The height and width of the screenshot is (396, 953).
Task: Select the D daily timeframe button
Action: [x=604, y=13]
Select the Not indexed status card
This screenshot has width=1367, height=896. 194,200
========================================
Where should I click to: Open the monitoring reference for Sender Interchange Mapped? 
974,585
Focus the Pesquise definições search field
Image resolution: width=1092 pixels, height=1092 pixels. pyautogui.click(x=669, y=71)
========================================
▸ Required work: Please quote the records from the line containing "Where should I" through the line containing "Image resolution: width=1092", including both of those lines.

▸ Response to the task:
Where should I click to: Open the monitoring reference for Sender Interchange Mapped? 
974,585
Focus the Pesquise definições search field
Image resolution: width=1092 pixels, height=1092 pixels. pyautogui.click(x=669, y=71)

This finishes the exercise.